_About this exercise_
Rewrite the material from the line containing "Describe the element" through the end of the material, replacing "screenshot" with "image" and leaving everything else unchanged. Omit the pictures from your version.

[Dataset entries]
........
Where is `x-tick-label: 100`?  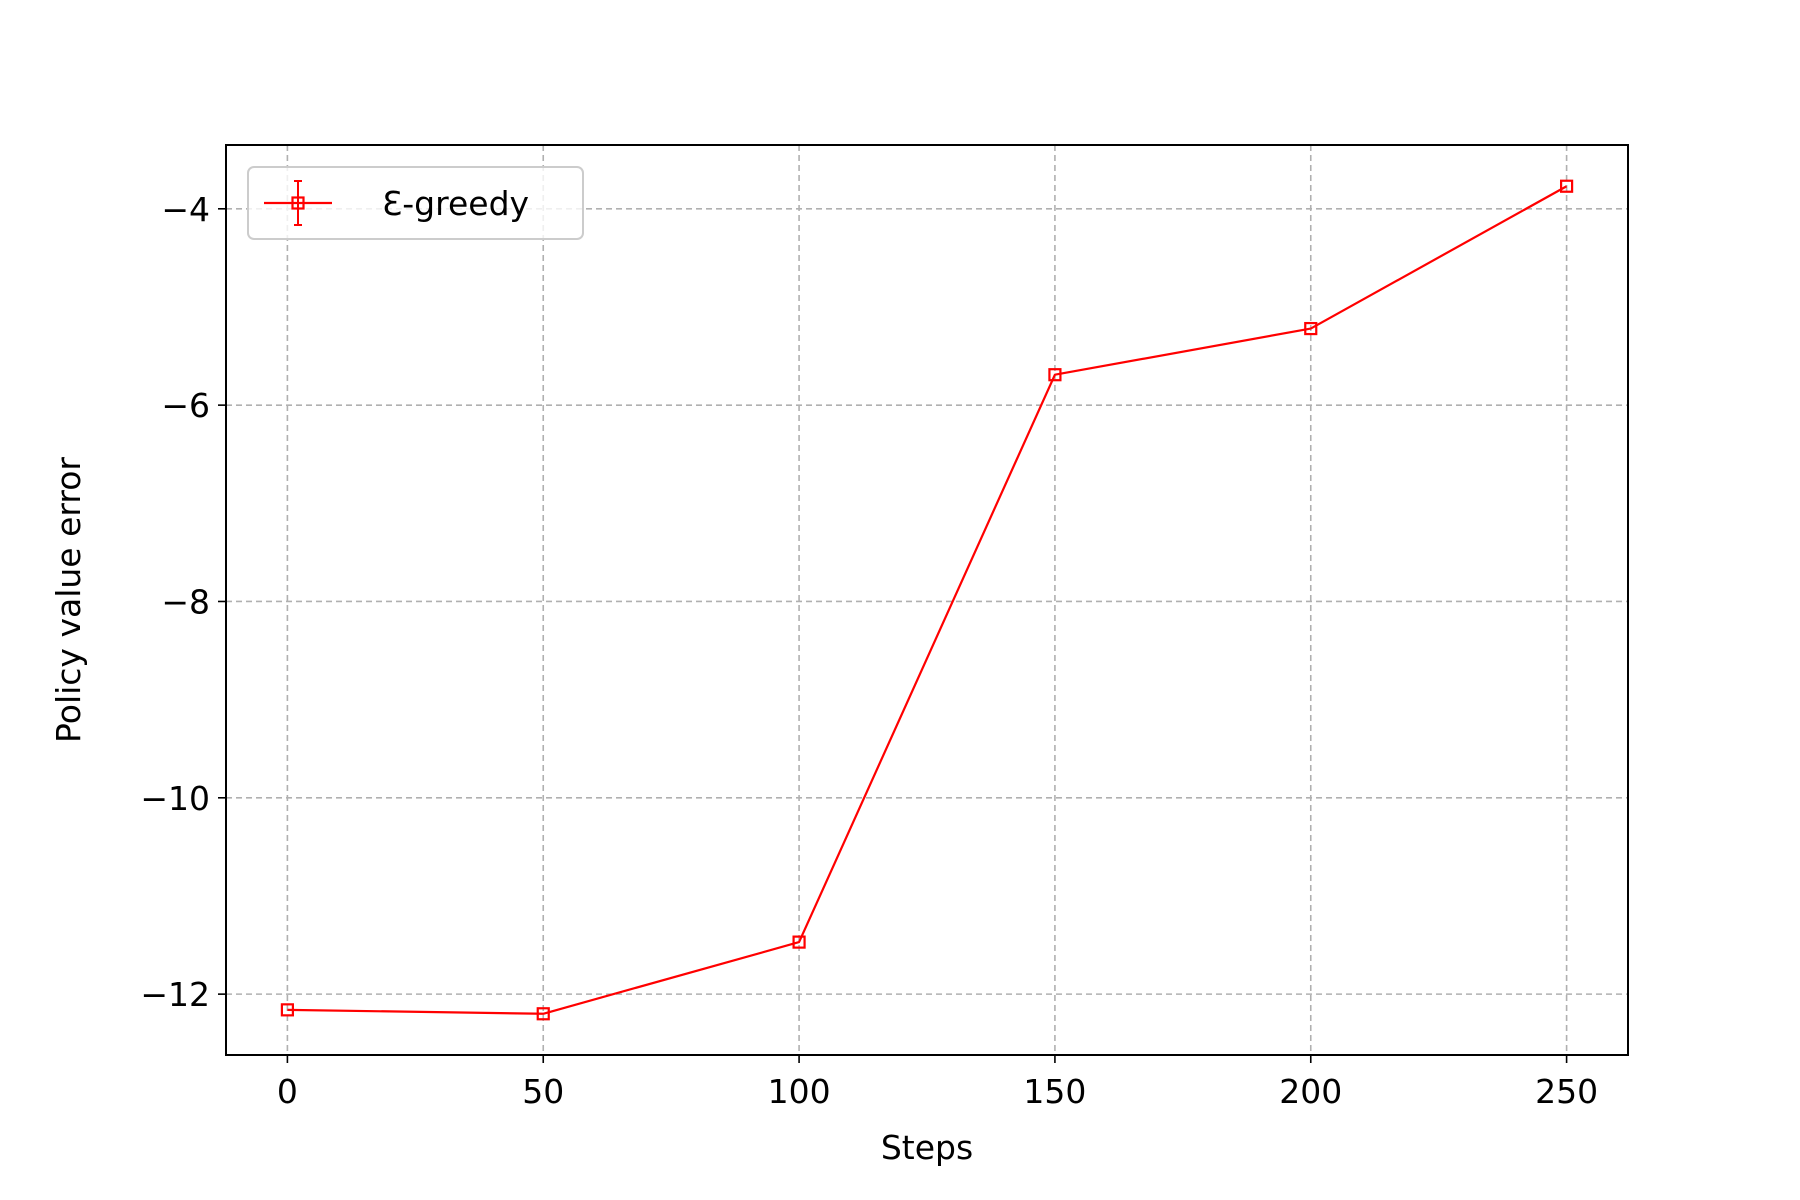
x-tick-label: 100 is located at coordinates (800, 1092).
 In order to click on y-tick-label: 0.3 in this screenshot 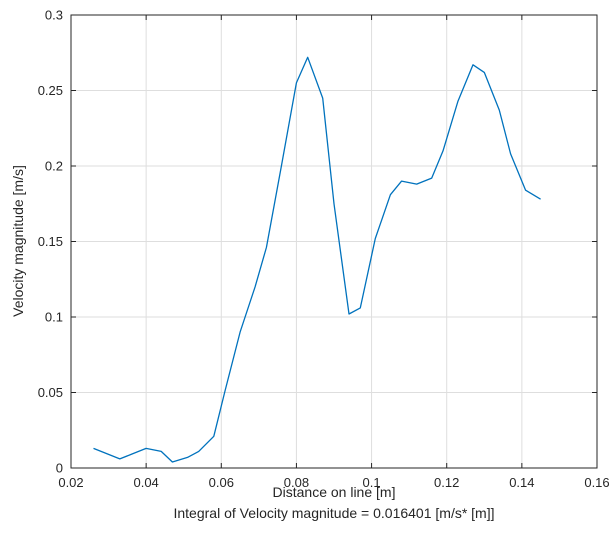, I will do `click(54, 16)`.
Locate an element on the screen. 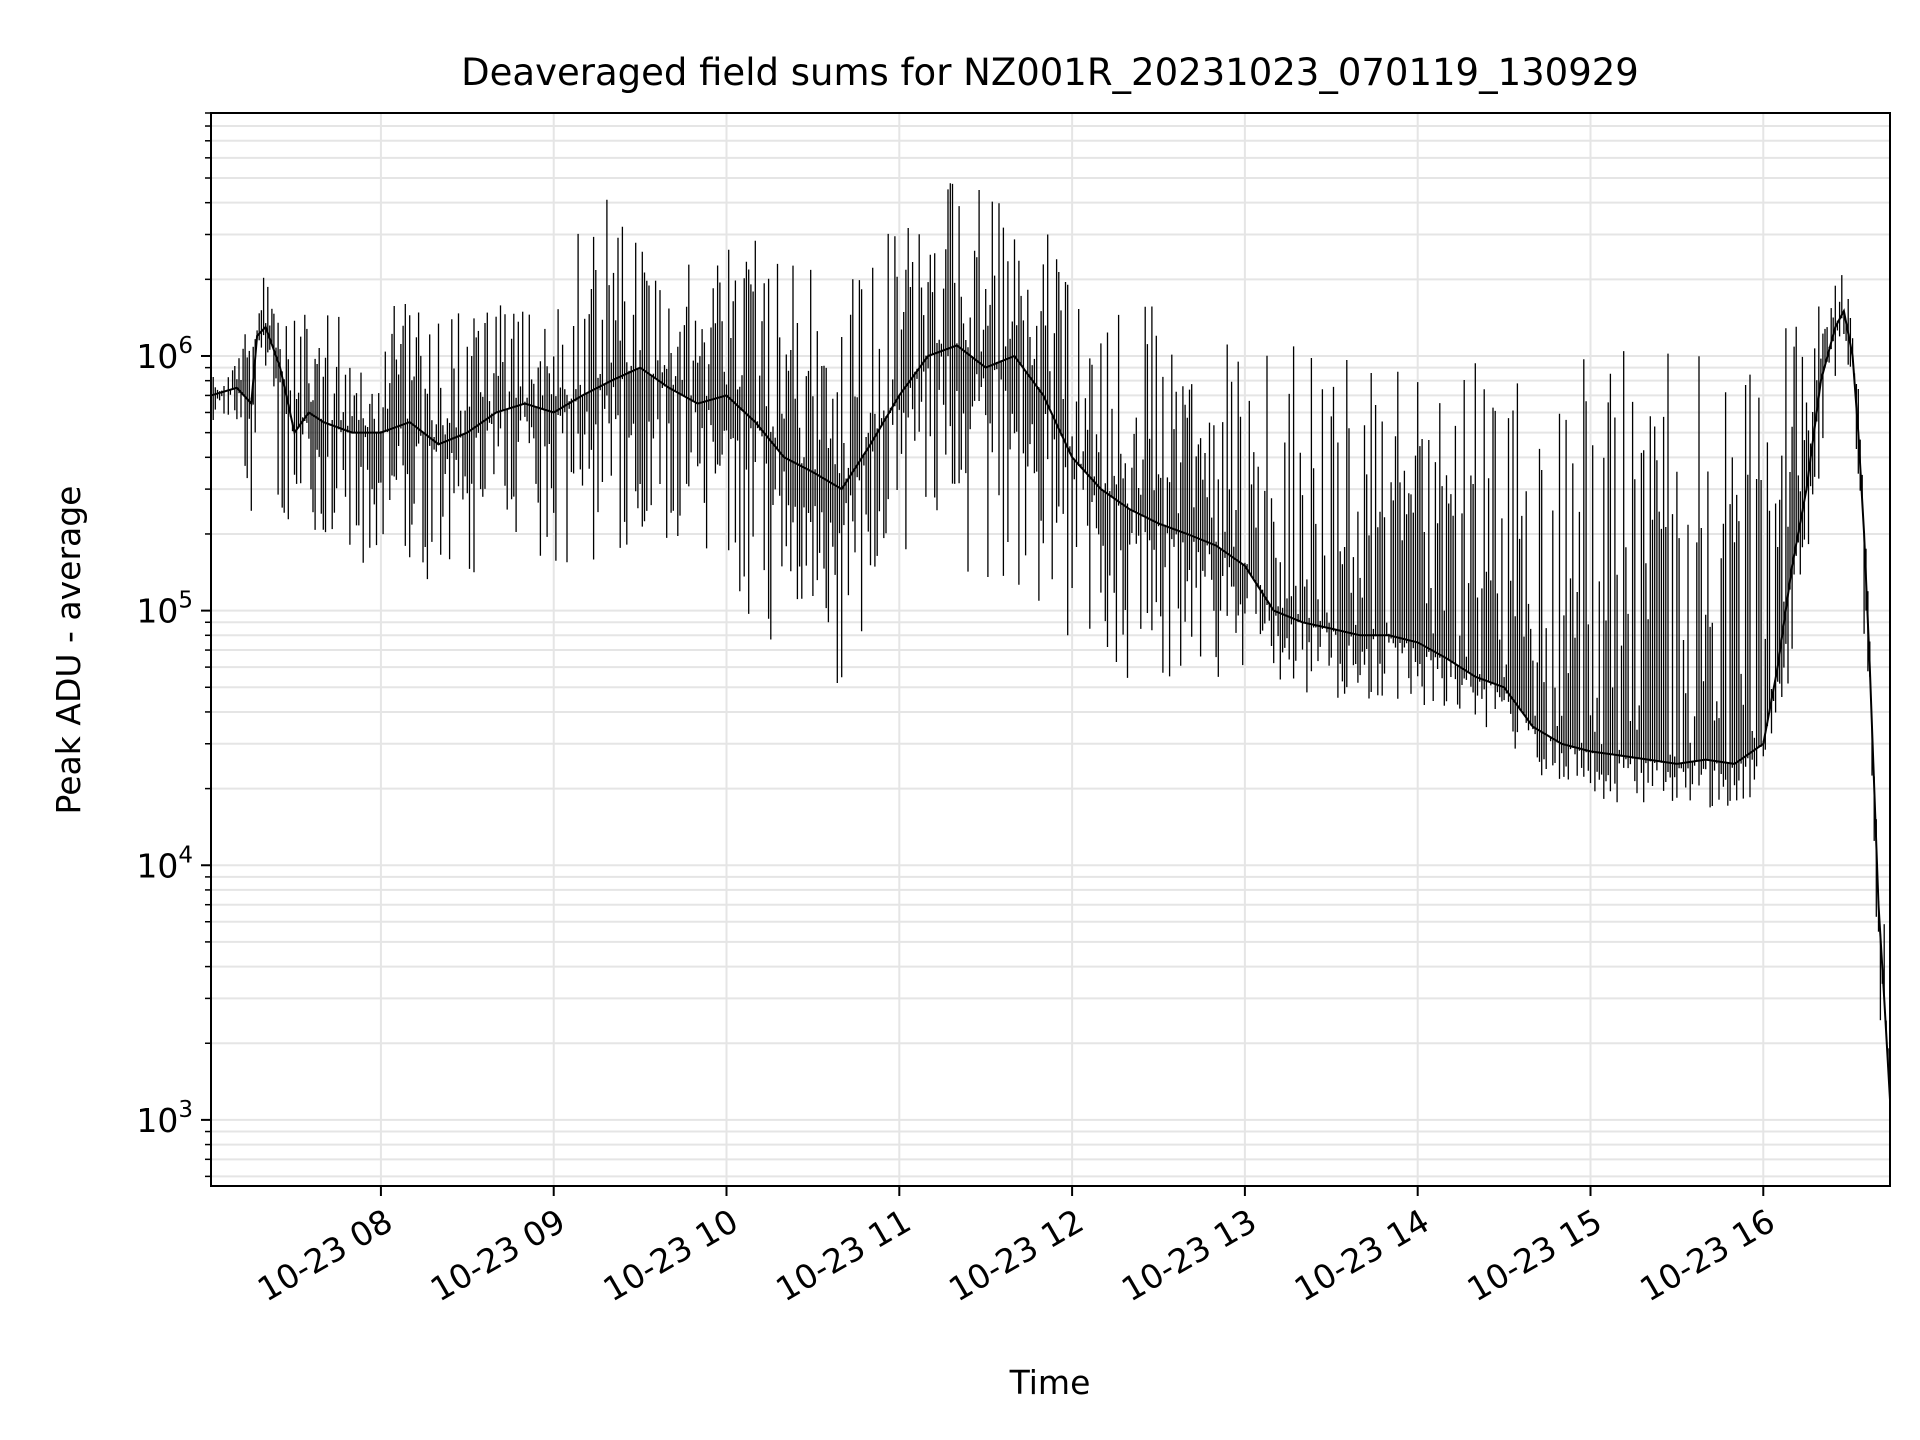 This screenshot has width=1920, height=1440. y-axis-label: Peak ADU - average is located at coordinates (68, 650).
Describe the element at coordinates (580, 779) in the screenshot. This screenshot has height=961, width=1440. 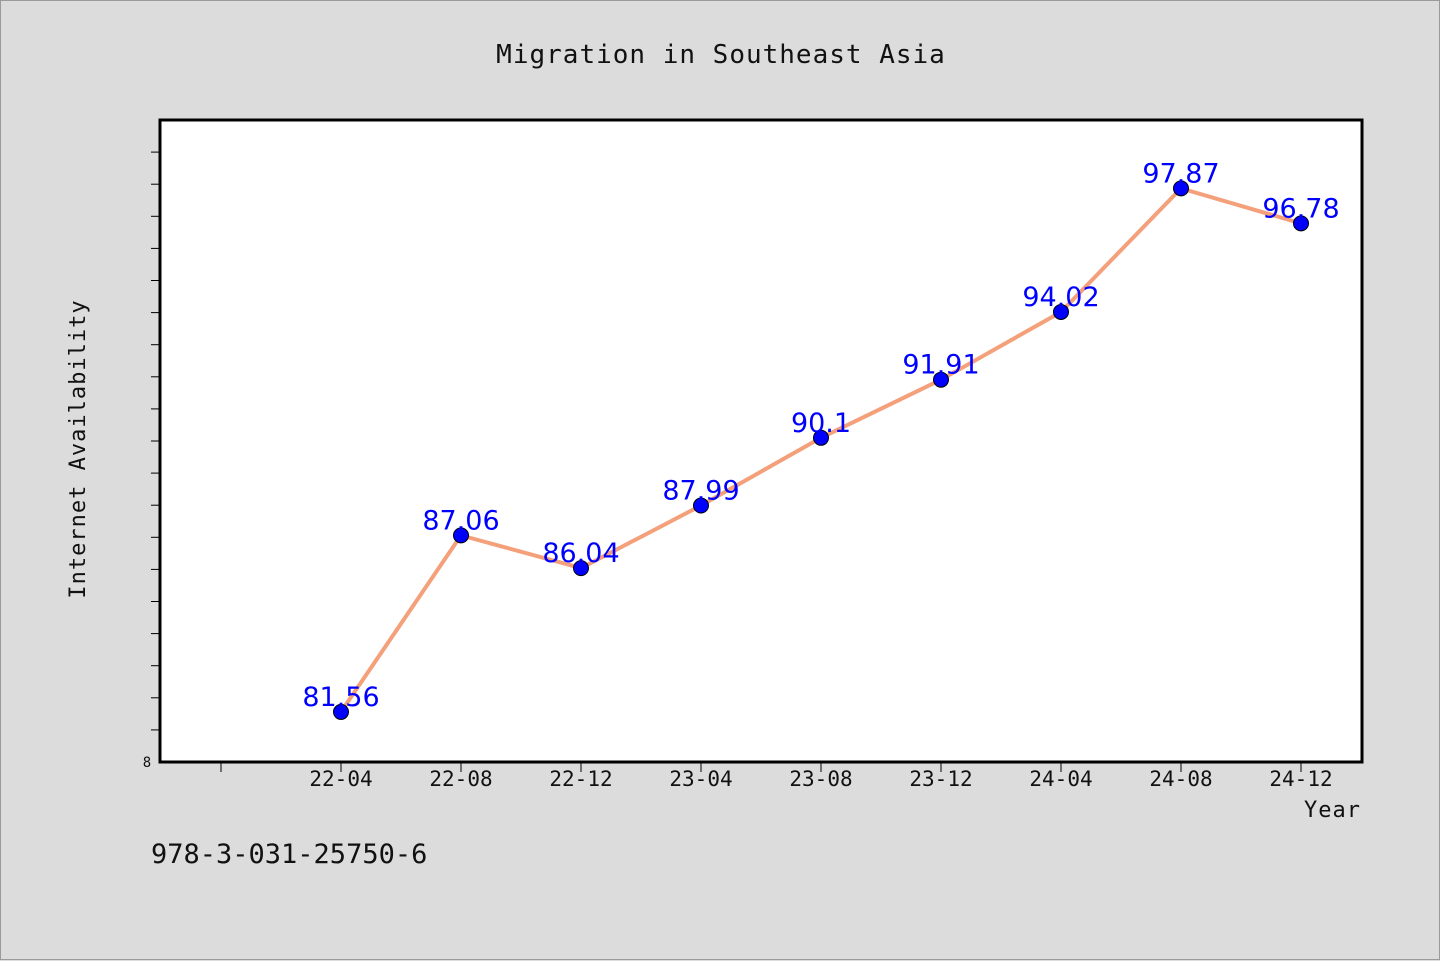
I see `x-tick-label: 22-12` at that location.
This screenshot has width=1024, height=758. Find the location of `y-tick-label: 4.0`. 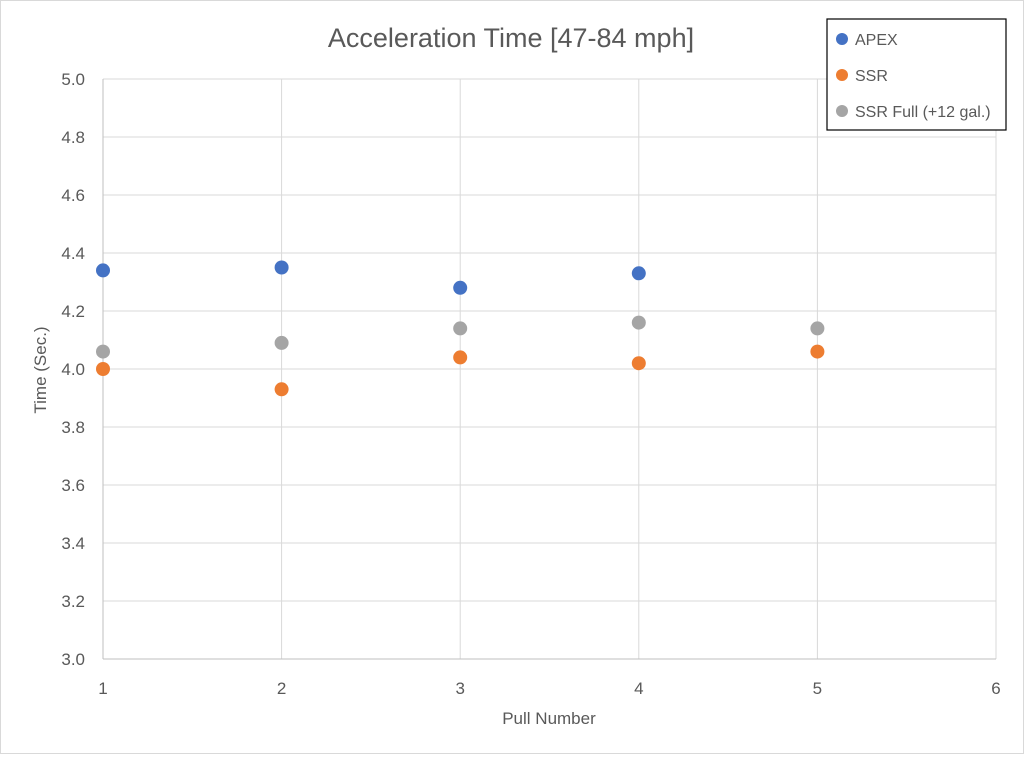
........
_Solution to the problem_
Describe the element at coordinates (580, 779) in the image. This image has height=961, width=1440. 
I see `x-tick-label: 22-12` at that location.
This image has width=1024, height=758. Find the location of `y-tick-label: 4.0`. 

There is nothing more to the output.